Some researches have proposed to improve the coding efficiency of DCT based bit-plane coding. The existing approaches, N. K. Laurance and D. M. Monro, “Embedded DCT Coding With Significance Masking”. IEEE Int'l Conference on Acoustics, Speech, and Signal Processing, 1997, and D. Nister and C. Christopoulos, “An Embedded DCT-Based Still Image Coding Algorithm”, IEEE Int'l Conference on Acoustics, Speech, and Signal Processing, 1998, have taken context based binary arithmetic coding for efficient DCT based bit-plane coding. N. K. Laurance et al. improve the coding efficiency by using the energy distribution of DCT transform. Additionally, D. Nister et al. further consider the spatial correlation existing in the co-located coefficients of the adjacent blocks during their context design. However, these prior works do not consider correlation across bit-planes. More coding efficiency improvement is possible. In addition, these prior works still use raster scan order in each bit-plane coding. The problem of uneven quality distribution is remained.

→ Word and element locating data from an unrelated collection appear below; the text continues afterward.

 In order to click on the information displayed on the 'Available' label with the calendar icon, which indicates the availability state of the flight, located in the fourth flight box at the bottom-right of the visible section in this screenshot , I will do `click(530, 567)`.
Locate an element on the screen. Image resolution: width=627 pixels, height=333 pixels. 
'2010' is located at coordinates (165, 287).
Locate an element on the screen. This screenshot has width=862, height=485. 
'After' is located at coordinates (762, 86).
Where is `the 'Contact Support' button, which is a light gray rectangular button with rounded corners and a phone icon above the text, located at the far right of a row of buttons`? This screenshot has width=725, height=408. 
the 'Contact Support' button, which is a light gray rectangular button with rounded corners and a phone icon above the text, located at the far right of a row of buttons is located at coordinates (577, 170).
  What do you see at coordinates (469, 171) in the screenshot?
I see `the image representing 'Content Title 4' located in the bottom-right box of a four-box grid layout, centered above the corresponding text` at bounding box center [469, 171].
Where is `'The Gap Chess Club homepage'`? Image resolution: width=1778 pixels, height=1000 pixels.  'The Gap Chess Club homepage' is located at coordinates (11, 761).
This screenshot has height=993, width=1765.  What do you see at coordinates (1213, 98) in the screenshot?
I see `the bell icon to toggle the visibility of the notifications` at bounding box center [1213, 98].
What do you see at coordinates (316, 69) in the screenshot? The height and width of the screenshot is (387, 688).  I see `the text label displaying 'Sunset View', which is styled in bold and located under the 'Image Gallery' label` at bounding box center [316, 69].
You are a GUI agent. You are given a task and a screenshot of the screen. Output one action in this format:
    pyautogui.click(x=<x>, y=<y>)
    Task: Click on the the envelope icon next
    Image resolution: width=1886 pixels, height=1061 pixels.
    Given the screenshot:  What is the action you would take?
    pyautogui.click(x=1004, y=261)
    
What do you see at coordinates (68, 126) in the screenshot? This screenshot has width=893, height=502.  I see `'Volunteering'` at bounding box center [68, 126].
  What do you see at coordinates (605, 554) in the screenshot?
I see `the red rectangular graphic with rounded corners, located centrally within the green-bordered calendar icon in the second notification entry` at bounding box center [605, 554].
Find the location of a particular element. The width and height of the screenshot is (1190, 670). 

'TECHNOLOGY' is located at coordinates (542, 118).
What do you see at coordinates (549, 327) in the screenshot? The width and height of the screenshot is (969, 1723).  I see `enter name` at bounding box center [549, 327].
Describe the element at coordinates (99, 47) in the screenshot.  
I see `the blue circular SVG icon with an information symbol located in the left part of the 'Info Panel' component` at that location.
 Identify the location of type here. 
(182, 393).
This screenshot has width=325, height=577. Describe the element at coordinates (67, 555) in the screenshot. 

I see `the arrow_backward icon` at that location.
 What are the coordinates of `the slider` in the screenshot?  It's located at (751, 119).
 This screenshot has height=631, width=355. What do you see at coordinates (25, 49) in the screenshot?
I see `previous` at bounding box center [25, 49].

Further, the documentation of W. H. Peng, C. N. Wang. T. Chiang and H. M. Huang, “Context-based binary arithmetic coding with stochastic bit reshuffling for FGS”, IEEE Int'l Symposium on Circuit and System, Vancouver, May 2004, is the prior work of this application, however, the reshuffling scheme in this paper restricts the reordering within the same bit- plane.
Furthermore, there are several patents which disclose bit reshuffling scheme and coefficient reordering scheme for the improvement of coding efficiency, such as Y. Chen et al., “Fine granular scalable video with embedded DCT coding of the enhancement layer”, US patent document no., 2003/0133499; W. Li, “Scalable video coding method and apparatus”, U.S. Pat. No. 6,275,531; J. Li et al., “Embedded image coder with rate-distortion optimization”, U.S. Pat. No. 6,625,321; W. Lin et al., “Apparatus and method for performing bitplane coding with reordering in a fine granularity scalability coding system”, US patent document no., 2004/00177949; and Radha et al., “Bit-plane dependent signal compression”, U.S. Pat. No. 6,501,397. However, they perform 8×8 DCT before coding which requires complicated floating point operations, and their coding flows, which start from the MSB bit-plane to LSB bit-plane, do not consider the rate-distortion data update which is for content aware reshuffling.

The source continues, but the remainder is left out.